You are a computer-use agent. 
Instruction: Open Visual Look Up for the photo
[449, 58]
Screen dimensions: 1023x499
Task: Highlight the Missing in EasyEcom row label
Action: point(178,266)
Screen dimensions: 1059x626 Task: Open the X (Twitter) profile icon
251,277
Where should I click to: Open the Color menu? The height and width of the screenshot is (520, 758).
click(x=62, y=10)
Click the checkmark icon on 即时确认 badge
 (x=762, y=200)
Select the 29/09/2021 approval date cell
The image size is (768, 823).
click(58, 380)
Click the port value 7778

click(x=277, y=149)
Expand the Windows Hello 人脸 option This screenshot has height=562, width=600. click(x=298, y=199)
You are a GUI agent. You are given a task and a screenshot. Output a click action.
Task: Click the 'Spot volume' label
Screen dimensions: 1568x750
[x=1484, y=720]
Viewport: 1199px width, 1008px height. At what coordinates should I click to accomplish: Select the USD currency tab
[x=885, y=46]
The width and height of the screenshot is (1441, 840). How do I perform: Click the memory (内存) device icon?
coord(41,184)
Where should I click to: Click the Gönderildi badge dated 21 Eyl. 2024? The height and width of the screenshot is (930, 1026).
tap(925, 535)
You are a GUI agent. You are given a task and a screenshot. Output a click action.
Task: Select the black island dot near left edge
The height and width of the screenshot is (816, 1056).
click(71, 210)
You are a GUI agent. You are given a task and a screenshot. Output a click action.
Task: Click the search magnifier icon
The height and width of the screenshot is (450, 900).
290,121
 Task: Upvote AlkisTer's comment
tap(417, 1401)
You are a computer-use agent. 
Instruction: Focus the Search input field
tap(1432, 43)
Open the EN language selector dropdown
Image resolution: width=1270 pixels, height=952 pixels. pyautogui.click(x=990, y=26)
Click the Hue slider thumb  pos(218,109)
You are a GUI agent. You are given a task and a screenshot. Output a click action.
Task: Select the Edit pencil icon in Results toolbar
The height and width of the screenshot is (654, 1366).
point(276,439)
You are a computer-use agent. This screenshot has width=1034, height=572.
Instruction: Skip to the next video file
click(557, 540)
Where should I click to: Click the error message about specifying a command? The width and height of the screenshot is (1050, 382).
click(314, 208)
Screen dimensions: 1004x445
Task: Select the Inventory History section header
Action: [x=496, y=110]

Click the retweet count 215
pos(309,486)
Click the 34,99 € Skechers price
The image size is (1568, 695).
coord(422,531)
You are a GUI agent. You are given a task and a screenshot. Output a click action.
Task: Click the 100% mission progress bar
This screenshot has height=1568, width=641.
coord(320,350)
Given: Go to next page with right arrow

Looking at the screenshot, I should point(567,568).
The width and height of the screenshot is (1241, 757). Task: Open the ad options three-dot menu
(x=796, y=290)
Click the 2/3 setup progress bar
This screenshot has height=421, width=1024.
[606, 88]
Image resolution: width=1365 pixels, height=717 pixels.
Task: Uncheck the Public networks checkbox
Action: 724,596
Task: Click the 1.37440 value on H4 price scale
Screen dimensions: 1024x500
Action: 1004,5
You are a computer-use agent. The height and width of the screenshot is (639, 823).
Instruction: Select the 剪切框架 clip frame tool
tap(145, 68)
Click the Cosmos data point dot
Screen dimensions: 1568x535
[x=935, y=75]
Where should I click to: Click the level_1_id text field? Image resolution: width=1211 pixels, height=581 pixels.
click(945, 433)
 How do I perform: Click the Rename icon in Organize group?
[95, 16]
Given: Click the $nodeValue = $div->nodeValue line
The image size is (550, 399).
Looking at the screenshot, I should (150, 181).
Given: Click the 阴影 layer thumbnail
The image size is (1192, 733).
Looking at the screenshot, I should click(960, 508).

********

GIVEN PROBLEM: Quote all of the records above word for word.

WRITTEN RESPONSE:
You are a computer-use agent. 
Instruction: Open Visual Look Up for the photo
[449, 58]
Screen dimensions: 1023x499
Task: Highlight the Missing in EasyEcom row label
Action: point(178,266)
Screen dimensions: 1059x626 Task: Open the X (Twitter) profile icon
251,277
Where should I click to: Open the Color menu? The height and width of the screenshot is (520, 758).
click(x=62, y=10)
Click the checkmark icon on 即时确认 badge
 (x=762, y=200)
Select the 29/09/2021 approval date cell
The image size is (768, 823).
click(58, 380)
Click the port value 7778

click(x=277, y=149)
Expand the Windows Hello 人脸 option This screenshot has height=562, width=600. click(x=298, y=199)
You are a GUI agent. You are given a task and a screenshot. Output a click action.
Task: Click the 'Spot volume' label
Screen dimensions: 1568x750
[x=1484, y=720]
Viewport: 1199px width, 1008px height. At what coordinates should I click to accomplish: Select the USD currency tab
[x=885, y=46]
The width and height of the screenshot is (1441, 840). How do I perform: Click the memory (内存) device icon?
coord(41,184)
Where should I click to: Click the Gönderildi badge dated 21 Eyl. 2024? The height and width of the screenshot is (930, 1026).
tap(925, 535)
You are a GUI agent. You are given a task and a screenshot. Output a click action.
Task: Select the black island dot near left edge
The height and width of the screenshot is (816, 1056).
click(71, 210)
You are a GUI agent. You are given a task and a screenshot. Output a click action.
Task: Click the search magnifier icon
The height and width of the screenshot is (450, 900).
290,121
 Task: Upvote AlkisTer's comment
tap(417, 1401)
You are a computer-use agent. 
Instruction: Focus the Search input field
tap(1432, 43)
Open the EN language selector dropdown
Image resolution: width=1270 pixels, height=952 pixels. pyautogui.click(x=990, y=26)
Click the Hue slider thumb  pos(218,109)
You are a GUI agent. You are given a task and a screenshot. Output a click action.
Task: Select the Edit pencil icon in Results toolbar
The height and width of the screenshot is (654, 1366).
point(276,439)
You are a computer-use agent. This screenshot has width=1034, height=572.
Instruction: Skip to the next video file
click(557, 540)
Where should I click to: Click the error message about specifying a command? The width and height of the screenshot is (1050, 382).
click(314, 208)
Screen dimensions: 1004x445
Task: Select the Inventory History section header
Action: [x=496, y=110]

Click the retweet count 215
pos(309,486)
Click the 34,99 € Skechers price
The image size is (1568, 695).
coord(422,531)
You are a GUI agent. You are given a task and a screenshot. Output a click action.
Task: Click the 100% mission progress bar
This screenshot has height=1568, width=641.
coord(320,350)
Given: Go to next page with right arrow

Looking at the screenshot, I should point(567,568).
The width and height of the screenshot is (1241, 757). Task: Open the ad options three-dot menu
(x=796, y=290)
Click the 2/3 setup progress bar
This screenshot has height=421, width=1024.
[606, 88]
Image resolution: width=1365 pixels, height=717 pixels.
Task: Uncheck the Public networks checkbox
Action: 724,596
Task: Click the 1.37440 value on H4 price scale
Screen dimensions: 1024x500
Action: 1004,5
You are a computer-use agent. The height and width of the screenshot is (639, 823).
Instruction: Select the 剪切框架 clip frame tool
tap(145, 68)
Click the Cosmos data point dot
Screen dimensions: 1568x535
[x=935, y=75]
Where should I click to: Click the level_1_id text field? Image resolution: width=1211 pixels, height=581 pixels.
click(945, 433)
 How do I perform: Click the Rename icon in Organize group?
[95, 16]
Given: Click the $nodeValue = $div->nodeValue line
The image size is (550, 399).
Looking at the screenshot, I should (150, 181).
Given: Click the 阴影 layer thumbnail
The image size is (1192, 733).
Looking at the screenshot, I should click(960, 508).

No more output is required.